READING PASSAGE:
__________________________________________________

Imaginary play is a microcosm of reality. It allows children to take on different roles, try out scenarios and discover their own courses of action. The technology used depends on what is offered within the particular price range. This is true for role-playing with dolls, furniture and miniature accessories, but also for vehicles and other tech toys. Countless archaeological finds show that this is not a new thing, either. For example, silver donkey carts played with by children in ancient times have been found in caves in Syria. And we also have strong examples of newer tech toys that replicate the reality of our times, including steam engines, electric stoves you can actually cook on and model railways.
The world of toys is going digital
Almost all toy segments, from dolls and vehicles through to tabletop games, are now being brought into the digital world. Increasingly, they are being combined with electronic components and functions that make them more realistic, feature-rich, exciting or simply contemporary. The gaming sector, focused exclusively on the virtual/electronic realm, has detached itself from digital toys. Turnover from gaming has actually long since overtaken that of toys, both nationally and globally, and the sector is being further expanded and promoted.
There is still no clear answer to the question of the extent to which digital and analogue play complement or compete with each other. Leaving gaming out of the equation, however, puts a different slant on things: the core target group for toys does not think in terms of different “worlds”. For them, the digital world is an integral part of the life they live, in which consuming media across various devices is just as routine as learning new things and engaging in different kinds of play, with analogue and digital sources.
BLURRED LINES FOR GENERATION Z
Digital natives see no difference between what older generations would divide into “classic” and “digital”. What counts for them is how convincing the content of the game concept is.

__________________________________________________

From the piece on toys going digital, write out the stretch from "BLURRED LINES FOR" through "game concept is.". You won't need the lines that come after this text.

__________________________________________________

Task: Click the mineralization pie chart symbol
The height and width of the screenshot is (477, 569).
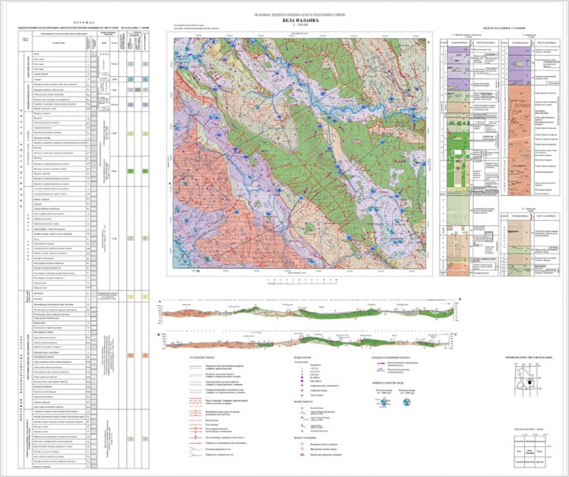Action: click(383, 402)
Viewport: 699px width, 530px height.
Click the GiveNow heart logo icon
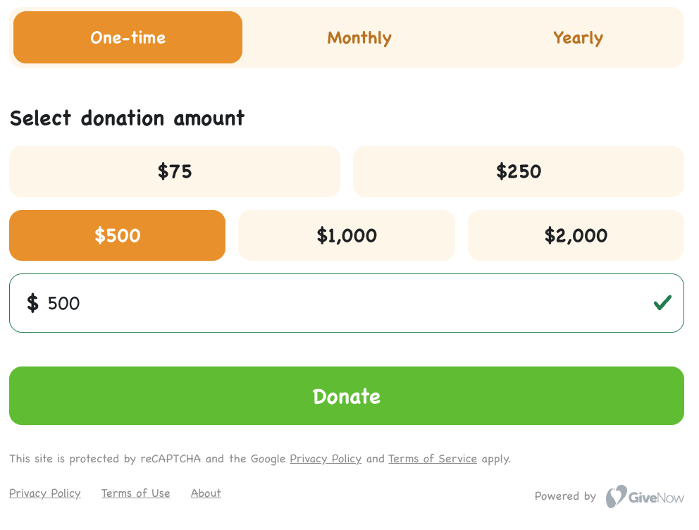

__________________________________________________

ANSWER IN FULL:
BLURRED LINES FOR GENERATION Z
Digital natives see no difference between what older generations would divide into “classic” and “digital”. What counts for them is how convincing the content of the game concept is.